◆ **DESCRIPTION OF THE TASK**
In the entries that follow, repeat exactly the lines from the one that has "Viewport: 937px width, 394px height." through the one that has "Where should I", but omit pictures.

◆ **EXTRACTED RECORDS**
━━━━━━━━━━

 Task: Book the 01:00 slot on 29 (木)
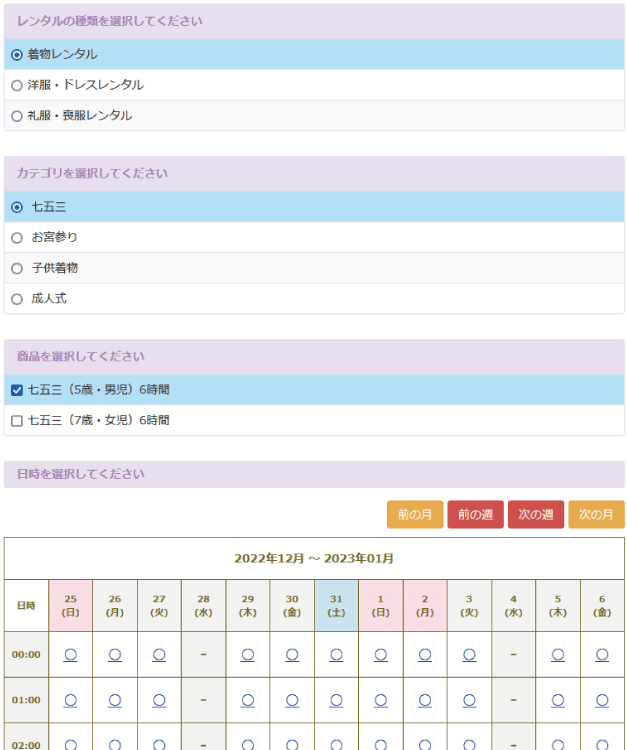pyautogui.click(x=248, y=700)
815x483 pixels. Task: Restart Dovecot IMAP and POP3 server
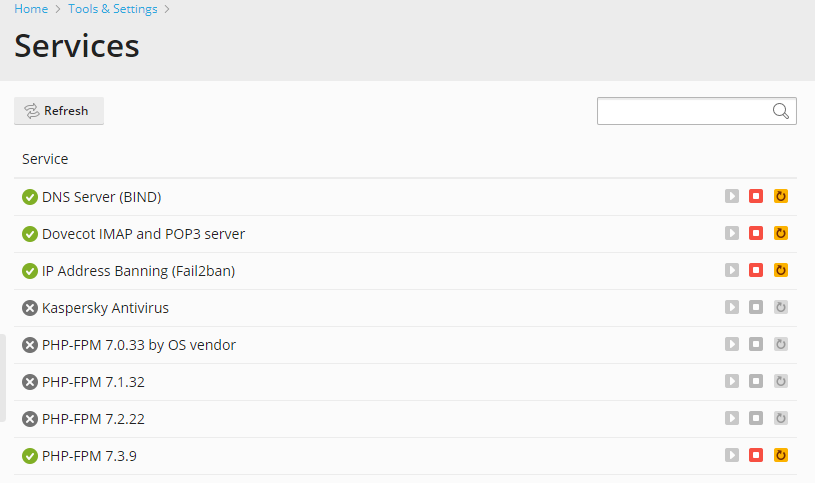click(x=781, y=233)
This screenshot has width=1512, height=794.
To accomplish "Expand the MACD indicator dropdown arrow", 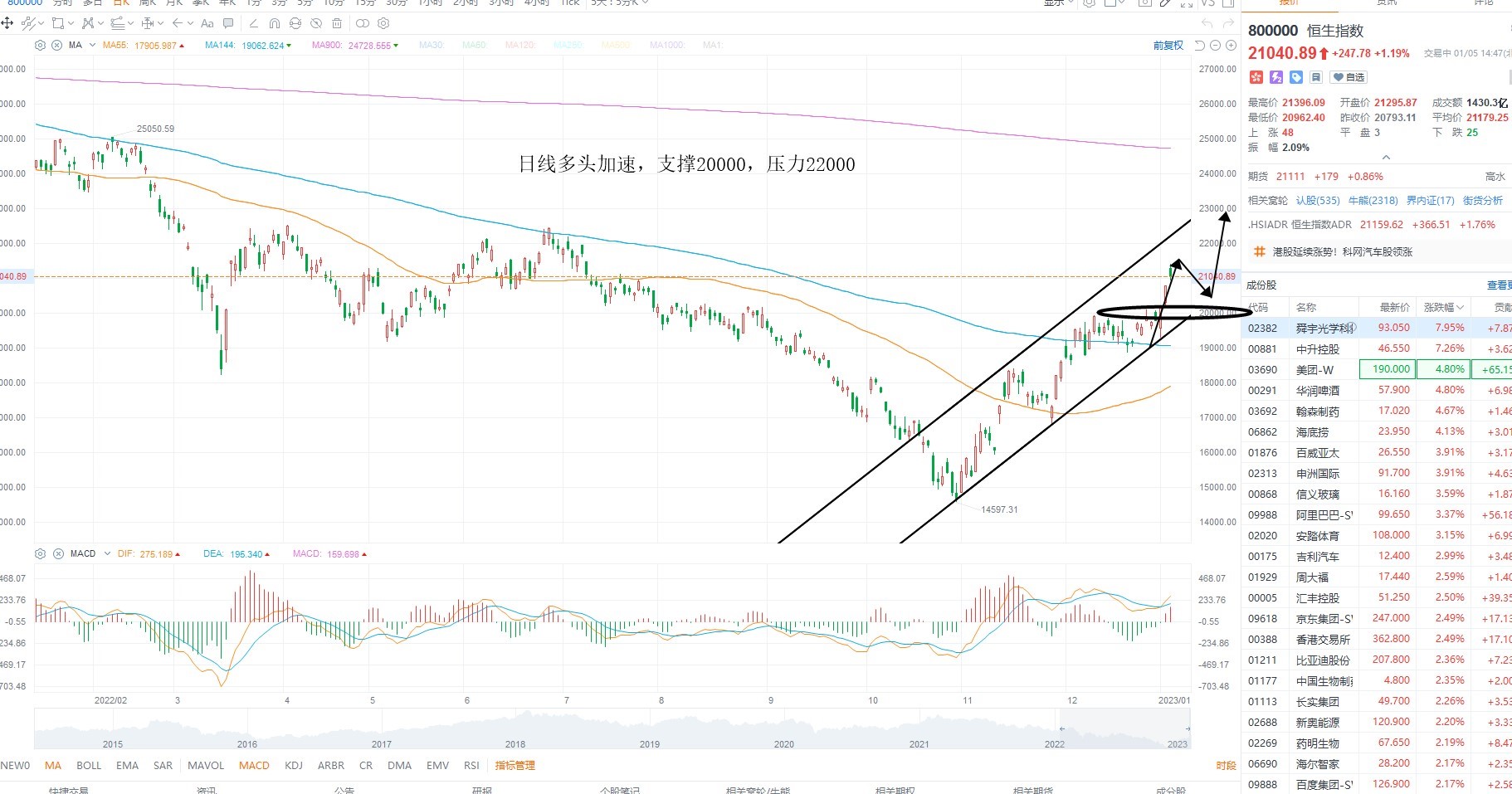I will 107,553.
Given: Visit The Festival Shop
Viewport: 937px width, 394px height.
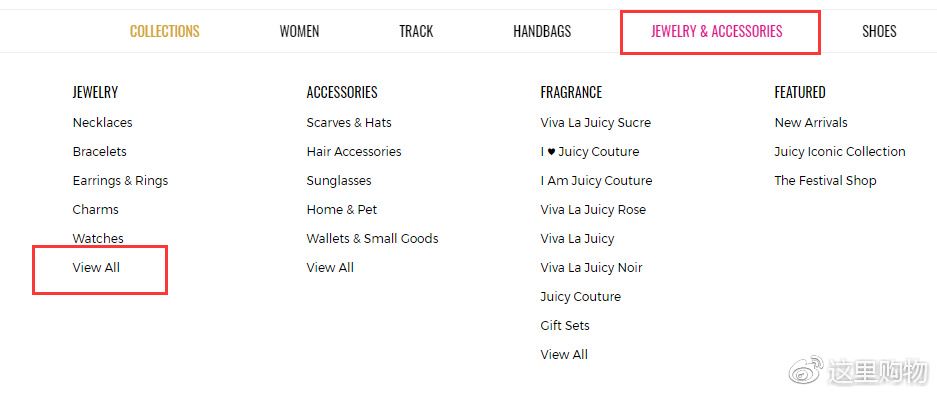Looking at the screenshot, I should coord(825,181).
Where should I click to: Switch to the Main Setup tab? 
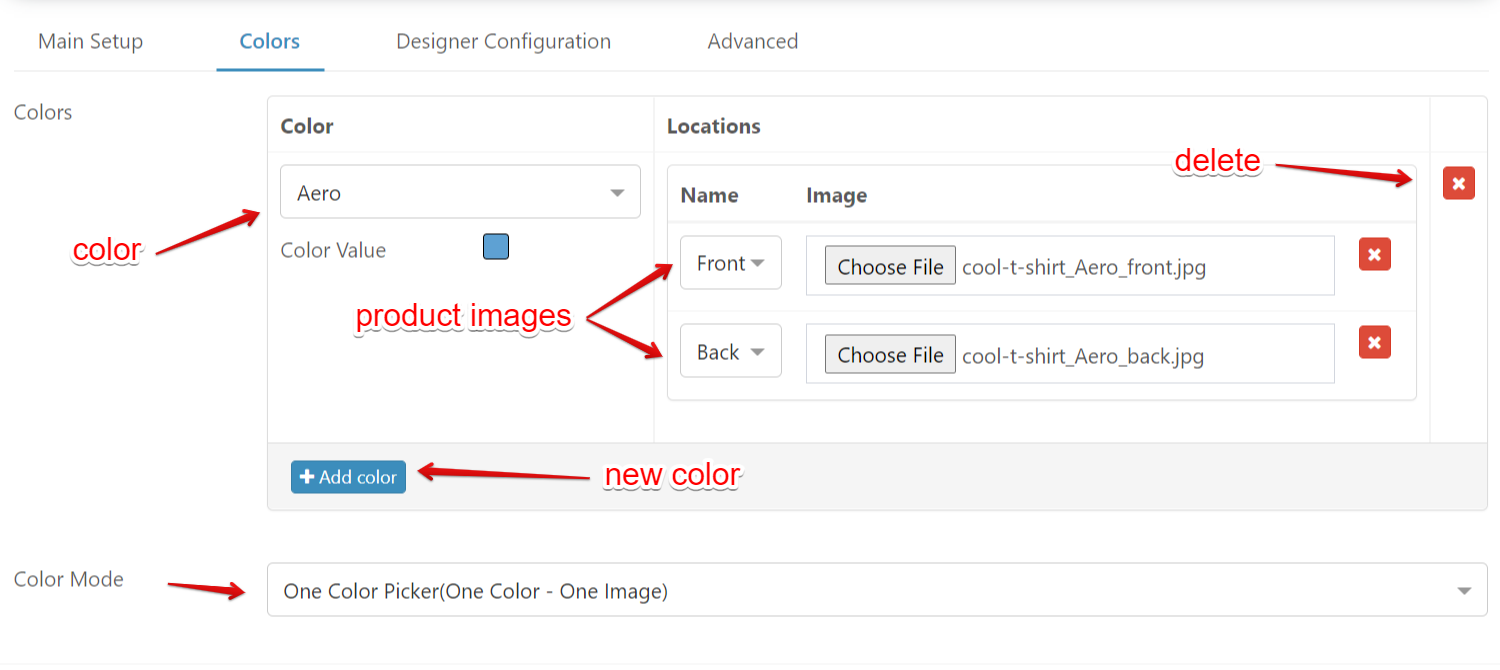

━━━━━━━━━━

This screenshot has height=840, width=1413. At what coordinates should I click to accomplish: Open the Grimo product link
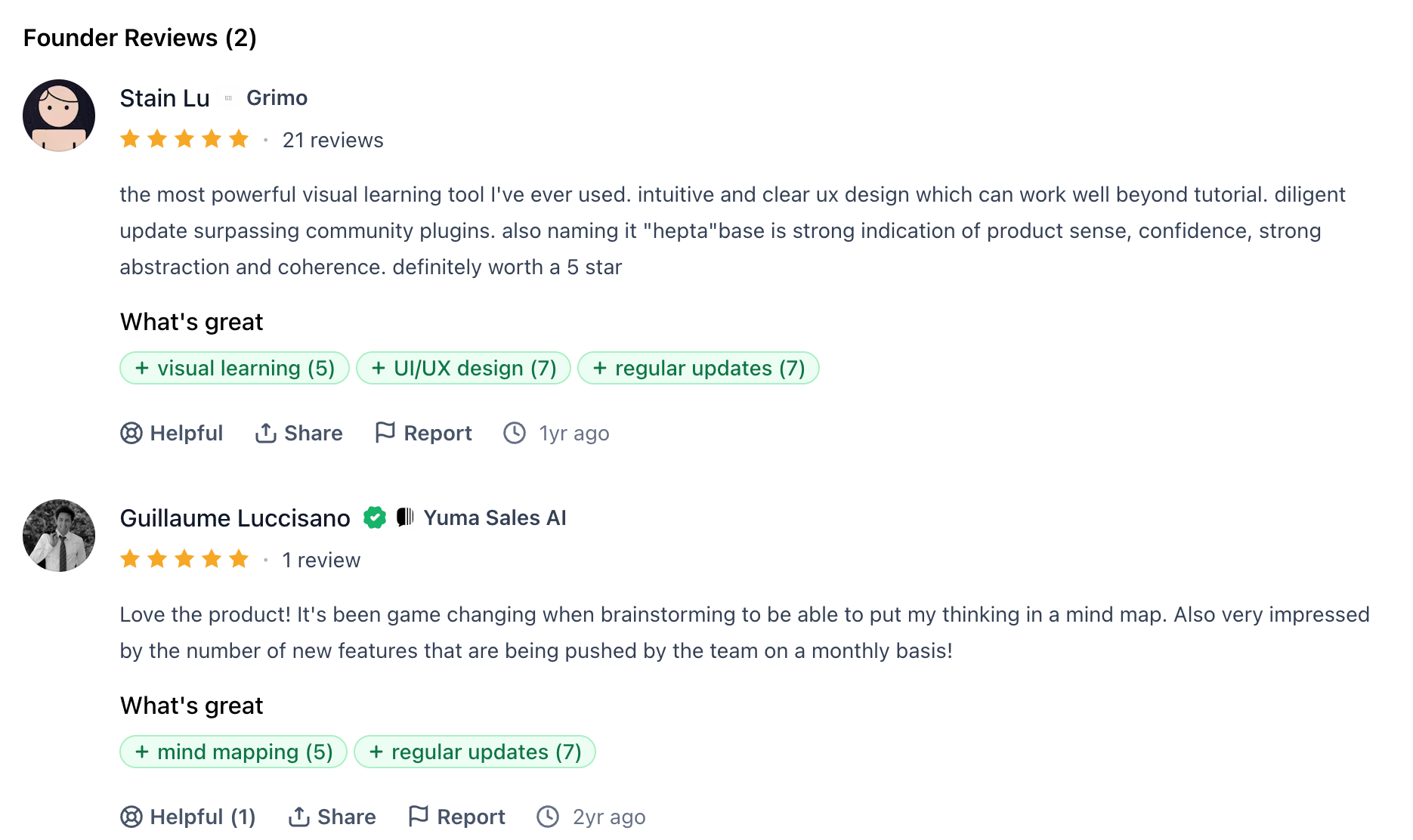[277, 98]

━━━━━━━━━━

◆ **ANSWER TO THE PROBLEM**
Viewport: 937px width, 394px height.
Looking at the screenshot, I should coord(825,181).
Where should I click to: Switch to the Main Setup tab? 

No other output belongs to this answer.